Adam shook his head in despair. By now she carried around so much misinformation, it would take a miracle to reach her.
Picking up a pair of strong field glasses, Adam scanned the roads, following a set pattern so as to not miss any. He did not linger upon the two cars parked along an open stretch. He was checking on vans and trucks or any suspicious vehicles. The bright moon made his job easy tonight.
All seemed in order. His sweep crossed the Davies' home and he set the glasses down again, thinking of Jo's lips against his—for such a brief moment. She had gone away to college a girl and come back a woman. More importantly, she was speaking to him again.
He remembered the toss of her head when she said, "I don't belong to you." Well, she might not at the moment, but he was sure going to try to change that.

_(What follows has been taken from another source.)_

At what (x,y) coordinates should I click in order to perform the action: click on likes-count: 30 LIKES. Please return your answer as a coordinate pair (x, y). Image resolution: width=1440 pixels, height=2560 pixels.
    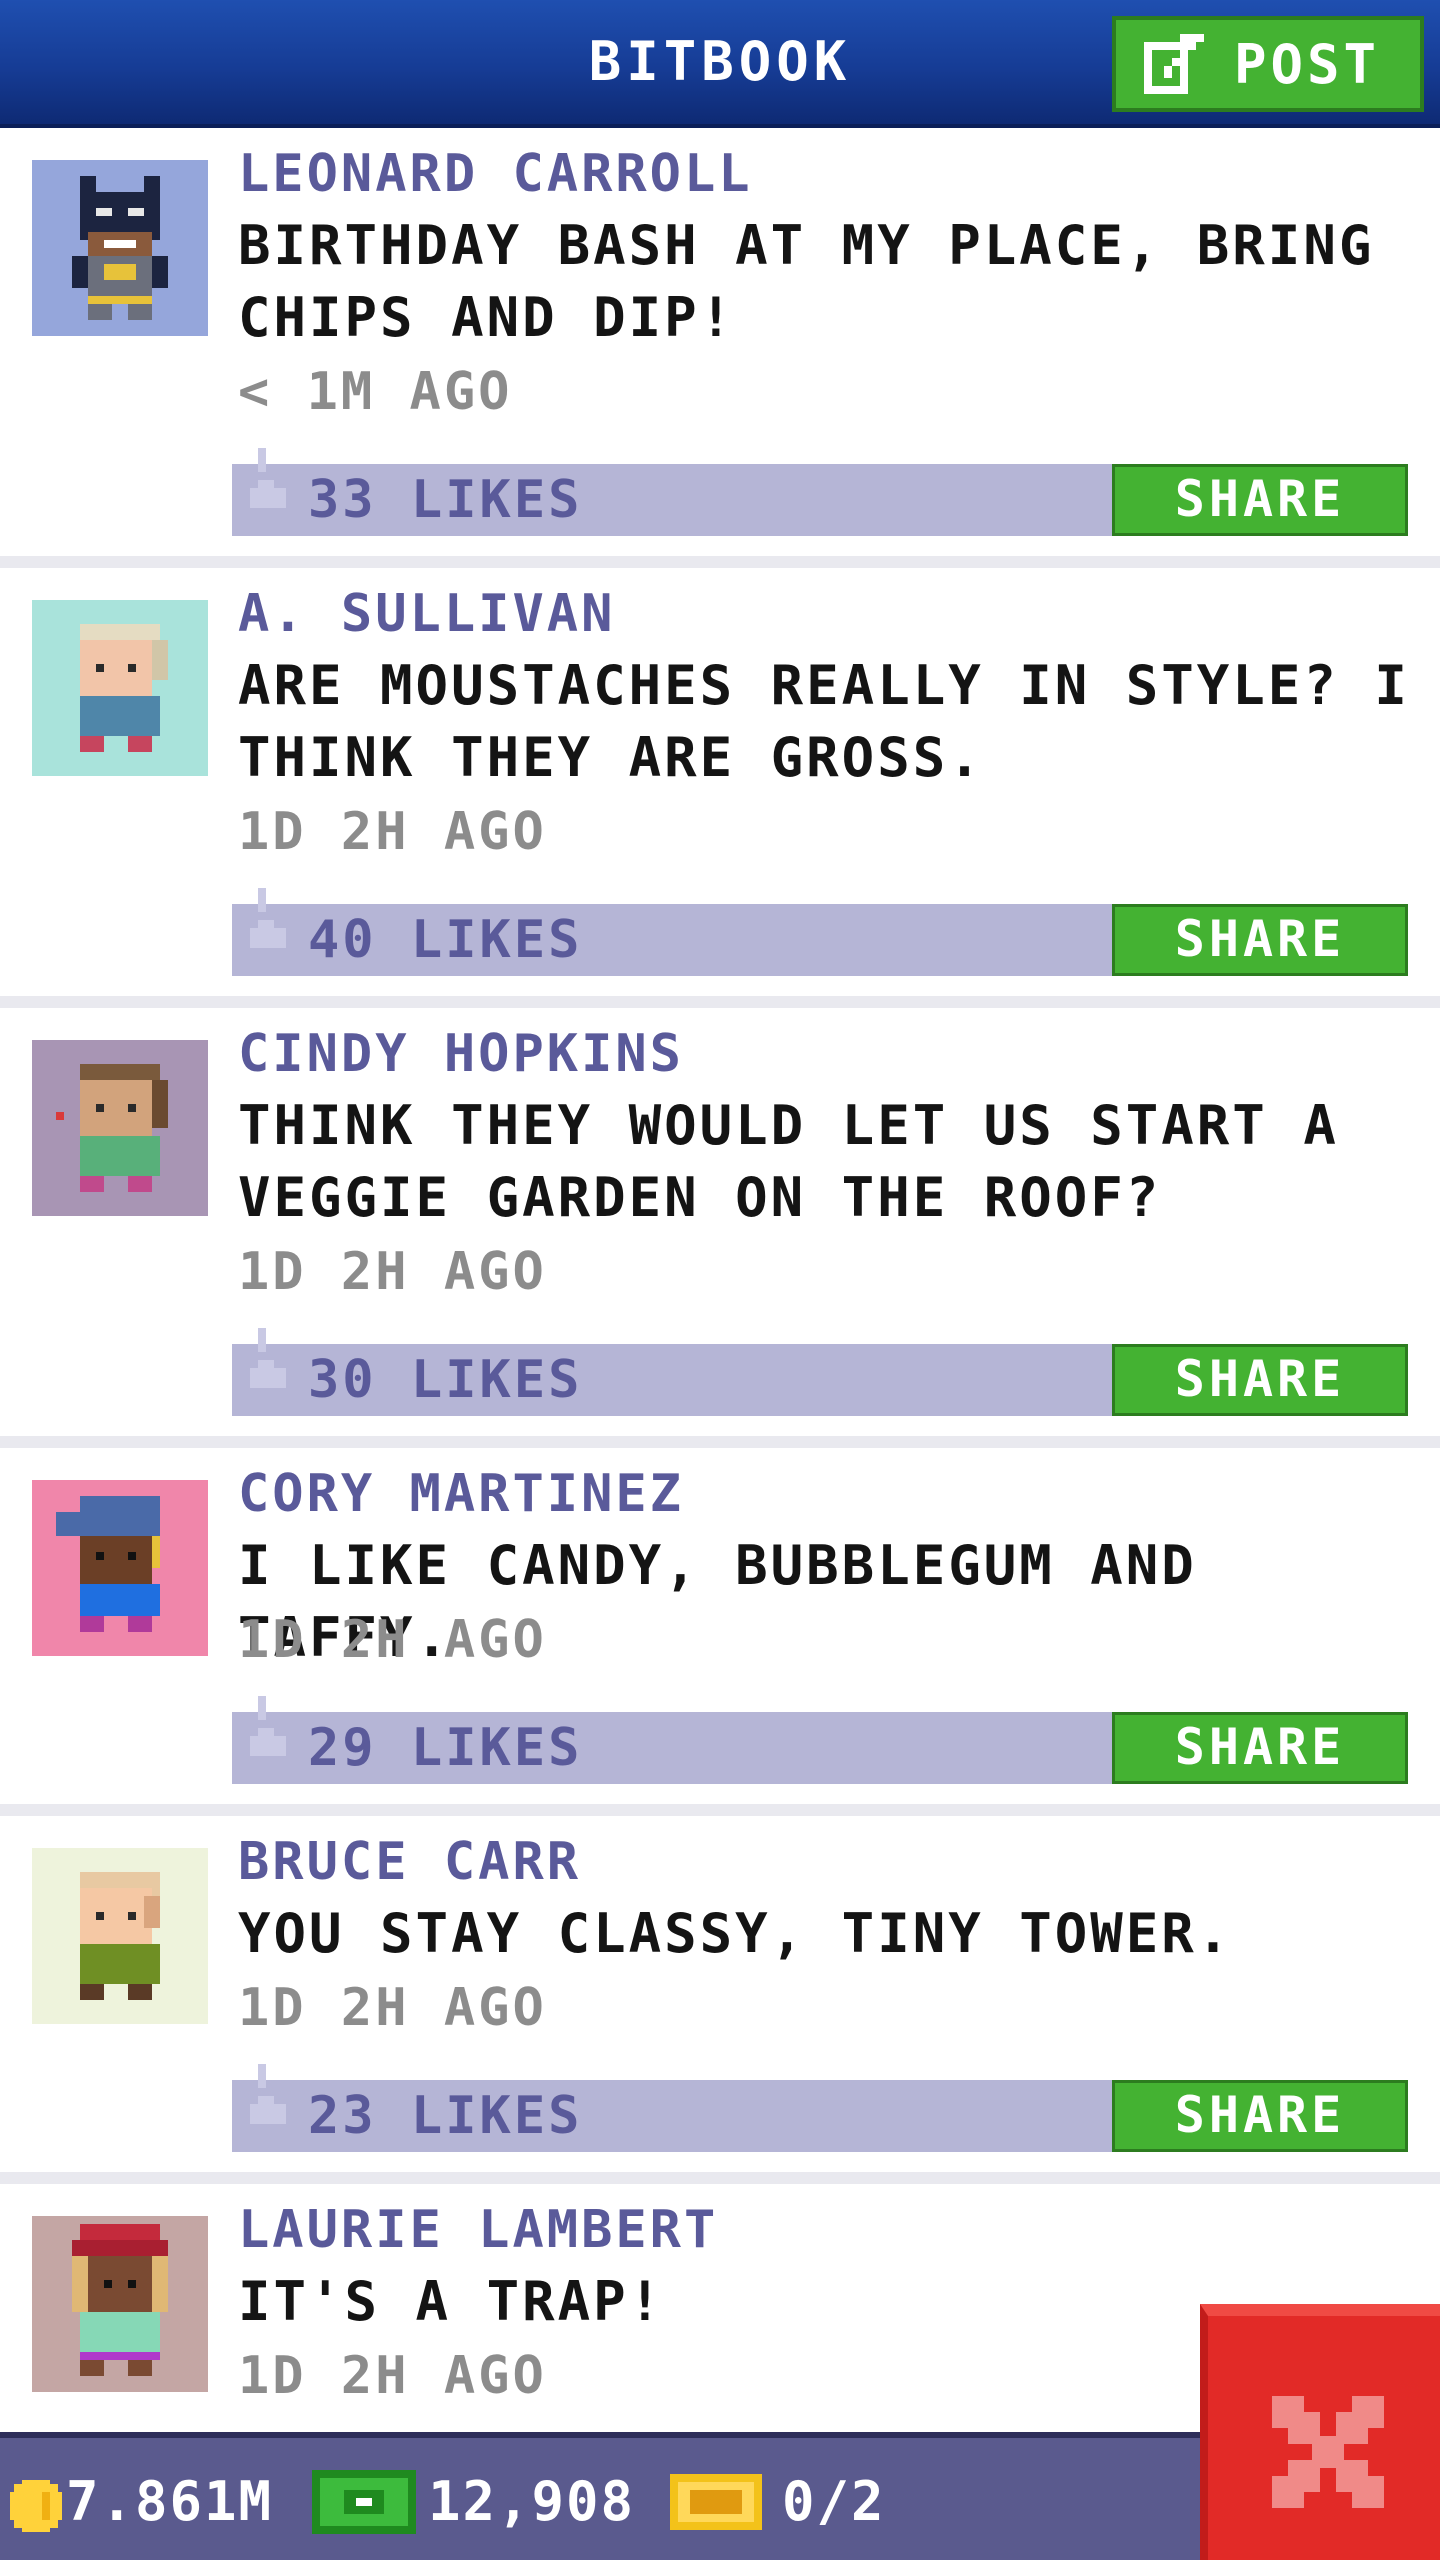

Using his toe, Adam unfolded a camp chair and positioned it closer to the railing. He picked up the flat bone he kept on the windowsill, sat down in the chair, pulled off his boots and began to stroke them with the bone—a trick his great grandfather had learned from a former cavalry officer. It kept the leather's surface hard and smooth—and gave him an excuse to sit outside in the dark, enjoying the stars.
Adam stroked harder. It was time to shake that old man out of his bitterness. He wasn't sure how to do it, but he knew it had to be done to give Johnny a chance.